Both machines have a lot of interrupt activity on cpu 23. But the one that was recently booted is handling more than twice the number of interrupts as the one that has been up for a while, but the idle time for cpu 23 on the recently booted machine is 94% compared with only 28% on the one that has been up for a while. And, the one that has been up for a while is spending most of its time (71%) in system mode.

For more information on uptime and mpstat, take a look at http://dtrace.org/blogs/brendan/2011/06/24/load-average-video/ and http://dtrace.org/blogs/brendan/2011/06/18/mpstat-videos/.

Both systems show that cpu 23 is handling igb interrupts (i.e., in this case, interrupts from the external facing network controller). Note that mdb -k can be run only from within the global zone.

# echo "::interrupts" | mdb -k
IRQ Vect IPL Bus Trg Type CPU Share APIC/INT# ISR(s)
...
64 0x64 6 PCI Edg MSI-X 19 1 - igb_intr_tx_other
65 0x65 6 PCI Edg MSI-X 20 1 - igb_intr_rx
66 0x66 6 PCI Edg MSI-X 22 1 - igb_intr_tx_other
67 0x67 6 PCI Edg MSI-X 23 1 - igb_intr_rx
160 0xa0 0 Edg IPI all 0 - poke_cpu
208 0xd0 14 Edg IPI all 1 - kcpc_hw_overflow_intr
209 0xd3 14 Edg IPI all 1 - cbe_fire
...

At this point, I decided to use DTrace to determine what was causing the load on cpu 23.

I ran the following on both the machine with low load and the machine with higher load:

 dtrace -x stackframes=100 -n 'profile-997 /arg0 && cpu==23/ { @[stack()] = count(); } tick-60s { exit(0); }' -o out.kern_stacks 

This does sampling over a 1 minute interval for whatever is running on cpu 23. At this point, looking at the output file (out.kern_stacks) would probably have shown me what I needed to know, but I wanted to use flamegraph.
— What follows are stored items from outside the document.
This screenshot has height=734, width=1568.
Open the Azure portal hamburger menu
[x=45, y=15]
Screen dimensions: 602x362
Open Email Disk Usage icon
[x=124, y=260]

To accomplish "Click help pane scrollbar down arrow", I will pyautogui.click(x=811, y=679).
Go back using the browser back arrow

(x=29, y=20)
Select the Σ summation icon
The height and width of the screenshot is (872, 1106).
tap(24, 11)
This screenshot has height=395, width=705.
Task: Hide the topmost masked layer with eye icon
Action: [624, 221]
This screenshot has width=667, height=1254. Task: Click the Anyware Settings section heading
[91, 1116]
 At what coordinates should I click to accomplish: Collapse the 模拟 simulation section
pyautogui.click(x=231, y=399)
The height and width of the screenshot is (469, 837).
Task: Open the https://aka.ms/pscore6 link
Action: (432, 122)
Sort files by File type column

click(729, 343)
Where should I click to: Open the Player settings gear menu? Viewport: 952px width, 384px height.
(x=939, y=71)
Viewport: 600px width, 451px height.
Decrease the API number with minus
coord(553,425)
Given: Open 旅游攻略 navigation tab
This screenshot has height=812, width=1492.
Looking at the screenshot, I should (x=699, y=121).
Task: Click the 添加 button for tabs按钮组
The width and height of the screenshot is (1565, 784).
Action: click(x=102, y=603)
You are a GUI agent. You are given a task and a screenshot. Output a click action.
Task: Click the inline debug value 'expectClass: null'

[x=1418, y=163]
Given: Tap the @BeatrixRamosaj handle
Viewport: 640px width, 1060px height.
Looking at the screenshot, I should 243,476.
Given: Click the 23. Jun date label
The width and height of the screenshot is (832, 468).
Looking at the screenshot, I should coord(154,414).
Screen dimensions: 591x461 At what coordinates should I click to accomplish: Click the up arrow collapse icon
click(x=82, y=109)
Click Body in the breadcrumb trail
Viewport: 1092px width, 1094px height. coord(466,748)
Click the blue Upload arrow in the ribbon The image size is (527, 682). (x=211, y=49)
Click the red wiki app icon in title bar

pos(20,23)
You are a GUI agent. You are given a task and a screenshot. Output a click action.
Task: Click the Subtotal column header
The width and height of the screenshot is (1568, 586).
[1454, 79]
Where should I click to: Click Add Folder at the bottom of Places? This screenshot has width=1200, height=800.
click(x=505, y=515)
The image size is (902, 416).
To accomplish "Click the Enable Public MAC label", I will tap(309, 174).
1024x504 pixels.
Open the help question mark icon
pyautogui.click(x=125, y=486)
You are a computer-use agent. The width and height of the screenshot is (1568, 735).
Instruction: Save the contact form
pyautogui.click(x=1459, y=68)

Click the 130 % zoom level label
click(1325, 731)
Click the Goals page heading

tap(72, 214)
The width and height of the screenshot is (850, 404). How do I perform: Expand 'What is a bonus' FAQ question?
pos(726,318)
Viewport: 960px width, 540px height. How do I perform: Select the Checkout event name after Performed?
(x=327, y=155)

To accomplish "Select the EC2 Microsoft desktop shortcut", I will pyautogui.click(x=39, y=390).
You can read about flamegraph, (and download the necessary files) here.

First, the system with the low load average:

#
# ./stackcollapse.pl out.kern_stacks > out.kern_folded
# ./flamegraph.pl out.kern_folded > kernel.fast.svg
#

And now the system with the high load average:

#
# ./stackcollapse.pl out.kern_stacks > out.kern_folded
# ./flamegraph.pl out.kern_folded > kernel.slow.svg
#

And here are the resulting flame graphs. Click for the SVG, where you can mouse over elements and see percentages.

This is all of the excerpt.